## TASK GOAL
Please copy the data below line for line, keeping every character unchanged.

## DATASET RECORDS
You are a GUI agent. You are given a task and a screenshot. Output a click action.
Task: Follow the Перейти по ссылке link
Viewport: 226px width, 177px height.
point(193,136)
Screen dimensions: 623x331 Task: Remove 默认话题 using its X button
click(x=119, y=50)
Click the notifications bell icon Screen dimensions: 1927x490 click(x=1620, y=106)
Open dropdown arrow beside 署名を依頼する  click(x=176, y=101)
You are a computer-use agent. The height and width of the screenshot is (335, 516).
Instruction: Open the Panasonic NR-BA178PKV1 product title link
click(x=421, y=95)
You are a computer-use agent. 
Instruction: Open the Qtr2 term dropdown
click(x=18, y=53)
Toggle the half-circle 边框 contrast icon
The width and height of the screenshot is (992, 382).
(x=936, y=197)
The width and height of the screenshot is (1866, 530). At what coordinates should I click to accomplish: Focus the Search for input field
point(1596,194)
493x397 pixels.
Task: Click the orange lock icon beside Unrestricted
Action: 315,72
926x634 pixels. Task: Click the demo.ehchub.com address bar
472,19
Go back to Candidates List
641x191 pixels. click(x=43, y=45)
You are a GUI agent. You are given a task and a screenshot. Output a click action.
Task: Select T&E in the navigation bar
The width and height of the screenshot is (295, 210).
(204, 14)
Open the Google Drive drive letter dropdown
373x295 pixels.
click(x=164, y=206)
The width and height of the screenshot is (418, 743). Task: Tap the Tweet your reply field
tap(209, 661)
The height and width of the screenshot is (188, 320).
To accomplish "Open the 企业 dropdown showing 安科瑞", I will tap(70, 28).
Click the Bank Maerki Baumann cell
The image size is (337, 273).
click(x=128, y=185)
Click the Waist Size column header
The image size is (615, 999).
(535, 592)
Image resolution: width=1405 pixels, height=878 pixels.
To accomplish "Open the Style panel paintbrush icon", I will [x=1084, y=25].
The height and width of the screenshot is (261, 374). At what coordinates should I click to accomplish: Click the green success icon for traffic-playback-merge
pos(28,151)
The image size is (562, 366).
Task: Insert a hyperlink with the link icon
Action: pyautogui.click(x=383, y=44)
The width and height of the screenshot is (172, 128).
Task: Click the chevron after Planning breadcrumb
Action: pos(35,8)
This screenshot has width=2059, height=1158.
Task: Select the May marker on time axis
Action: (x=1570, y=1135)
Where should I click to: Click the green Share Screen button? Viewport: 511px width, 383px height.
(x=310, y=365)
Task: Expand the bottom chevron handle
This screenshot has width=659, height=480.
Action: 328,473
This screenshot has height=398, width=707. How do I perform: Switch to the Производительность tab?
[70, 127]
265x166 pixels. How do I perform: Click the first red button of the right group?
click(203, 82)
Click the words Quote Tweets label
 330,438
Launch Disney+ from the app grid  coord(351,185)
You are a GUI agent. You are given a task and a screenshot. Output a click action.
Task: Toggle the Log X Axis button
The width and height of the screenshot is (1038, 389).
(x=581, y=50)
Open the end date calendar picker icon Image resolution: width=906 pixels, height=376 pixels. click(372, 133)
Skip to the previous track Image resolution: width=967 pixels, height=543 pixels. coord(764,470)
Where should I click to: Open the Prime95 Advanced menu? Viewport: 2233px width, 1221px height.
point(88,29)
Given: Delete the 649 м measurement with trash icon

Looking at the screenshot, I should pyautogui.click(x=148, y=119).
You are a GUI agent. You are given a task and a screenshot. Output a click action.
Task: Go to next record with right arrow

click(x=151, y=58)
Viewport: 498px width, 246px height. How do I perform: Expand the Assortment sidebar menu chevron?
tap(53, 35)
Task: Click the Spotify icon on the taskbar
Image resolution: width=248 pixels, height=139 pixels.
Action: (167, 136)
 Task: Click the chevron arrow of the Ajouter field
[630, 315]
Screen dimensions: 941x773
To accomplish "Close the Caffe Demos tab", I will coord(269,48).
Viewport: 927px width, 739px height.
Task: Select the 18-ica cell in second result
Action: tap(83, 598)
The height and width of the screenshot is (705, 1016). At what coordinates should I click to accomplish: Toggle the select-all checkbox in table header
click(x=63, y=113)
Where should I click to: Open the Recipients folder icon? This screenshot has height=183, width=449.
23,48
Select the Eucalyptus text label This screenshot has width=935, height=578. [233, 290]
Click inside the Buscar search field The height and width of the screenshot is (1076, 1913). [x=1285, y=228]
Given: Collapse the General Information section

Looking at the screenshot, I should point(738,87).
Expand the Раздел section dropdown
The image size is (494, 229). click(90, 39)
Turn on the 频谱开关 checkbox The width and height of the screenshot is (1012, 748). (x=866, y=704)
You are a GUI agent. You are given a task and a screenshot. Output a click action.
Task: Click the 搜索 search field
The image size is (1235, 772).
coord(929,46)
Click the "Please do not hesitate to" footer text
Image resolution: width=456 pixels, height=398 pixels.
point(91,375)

## SOLUTION TO THIS PROBLEM
You are a GUI agent. You are given a task and a screenshot. Output a click action.
Task: Follow the Перейти по ссылке link
Viewport: 226px width, 177px height.
point(193,136)
Screen dimensions: 623x331 Task: Remove 默认话题 using its X button
click(x=119, y=50)
Click the notifications bell icon Screen dimensions: 1927x490 click(x=1620, y=106)
Open dropdown arrow beside 署名を依頼する  click(x=176, y=101)
You are a computer-use agent. The height and width of the screenshot is (335, 516).
Instruction: Open the Panasonic NR-BA178PKV1 product title link
click(x=421, y=95)
You are a computer-use agent. 
Instruction: Open the Qtr2 term dropdown
click(x=18, y=53)
Toggle the half-circle 边框 contrast icon
The width and height of the screenshot is (992, 382).
(x=936, y=197)
The width and height of the screenshot is (1866, 530). At what coordinates should I click to accomplish: Focus the Search for input field
point(1596,194)
493x397 pixels.
Task: Click the orange lock icon beside Unrestricted
Action: 315,72
926x634 pixels. Task: Click the demo.ehchub.com address bar
472,19
Go back to Candidates List
641x191 pixels. click(x=43, y=45)
You are a GUI agent. You are given a task and a screenshot. Output a click action.
Task: Select T&E in the navigation bar
The width and height of the screenshot is (295, 210).
(204, 14)
Open the Google Drive drive letter dropdown
373x295 pixels.
click(x=164, y=206)
The width and height of the screenshot is (418, 743). Task: Tap the Tweet your reply field
tap(209, 661)
The height and width of the screenshot is (188, 320).
To accomplish "Open the 企业 dropdown showing 安科瑞", I will tap(70, 28).
Click the Bank Maerki Baumann cell
The image size is (337, 273).
click(x=128, y=185)
Click the Waist Size column header
The image size is (615, 999).
(535, 592)
Image resolution: width=1405 pixels, height=878 pixels.
To accomplish "Open the Style panel paintbrush icon", I will [x=1084, y=25].
The height and width of the screenshot is (261, 374). At what coordinates should I click to accomplish: Click the green success icon for traffic-playback-merge
pos(28,151)
The image size is (562, 366).
Task: Insert a hyperlink with the link icon
Action: pyautogui.click(x=383, y=44)
The width and height of the screenshot is (172, 128).
Task: Click the chevron after Planning breadcrumb
Action: pos(35,8)
This screenshot has width=2059, height=1158.
Task: Select the May marker on time axis
Action: (x=1570, y=1135)
Where should I click to: Click the green Share Screen button? Viewport: 511px width, 383px height.
(x=310, y=365)
Task: Expand the bottom chevron handle
This screenshot has width=659, height=480.
Action: 328,473
This screenshot has height=398, width=707. How do I perform: Switch to the Производительность tab?
[70, 127]
265x166 pixels. How do I perform: Click the first red button of the right group?
click(203, 82)
Click the words Quote Tweets label
 330,438
Launch Disney+ from the app grid  coord(351,185)
You are a GUI agent. You are given a task and a screenshot. Output a click action.
Task: Toggle the Log X Axis button
The width and height of the screenshot is (1038, 389).
(x=581, y=50)
Open the end date calendar picker icon Image resolution: width=906 pixels, height=376 pixels. click(372, 133)
Skip to the previous track Image resolution: width=967 pixels, height=543 pixels. coord(764,470)
Where should I click to: Open the Prime95 Advanced menu? Viewport: 2233px width, 1221px height.
point(88,29)
Given: Delete the 649 м measurement with trash icon

Looking at the screenshot, I should pyautogui.click(x=148, y=119).
You are a GUI agent. You are given a task and a screenshot. Output a click action.
Task: Go to next record with right arrow

click(x=151, y=58)
Viewport: 498px width, 246px height. How do I perform: Expand the Assortment sidebar menu chevron?
tap(53, 35)
Task: Click the Spotify icon on the taskbar
Image resolution: width=248 pixels, height=139 pixels.
Action: (167, 136)
 Task: Click the chevron arrow of the Ajouter field
[630, 315]
Screen dimensions: 941x773
To accomplish "Close the Caffe Demos tab", I will coord(269,48).
Viewport: 927px width, 739px height.
Task: Select the 18-ica cell in second result
Action: tap(83, 598)
The height and width of the screenshot is (705, 1016). At what coordinates should I click to accomplish: Toggle the select-all checkbox in table header
click(x=63, y=113)
Where should I click to: Open the Recipients folder icon? This screenshot has height=183, width=449.
23,48
Select the Eucalyptus text label This screenshot has width=935, height=578. [233, 290]
Click inside the Buscar search field The height and width of the screenshot is (1076, 1913). [x=1285, y=228]
Given: Collapse the General Information section

Looking at the screenshot, I should point(738,87).
Expand the Раздел section dropdown
The image size is (494, 229). click(90, 39)
Turn on the 频谱开关 checkbox The width and height of the screenshot is (1012, 748). (x=866, y=704)
You are a GUI agent. You are given a task and a screenshot. Output a click action.
Task: Click the 搜索 search field
The image size is (1235, 772).
coord(929,46)
Click the "Please do not hesitate to" footer text
Image resolution: width=456 pixels, height=398 pixels.
point(91,375)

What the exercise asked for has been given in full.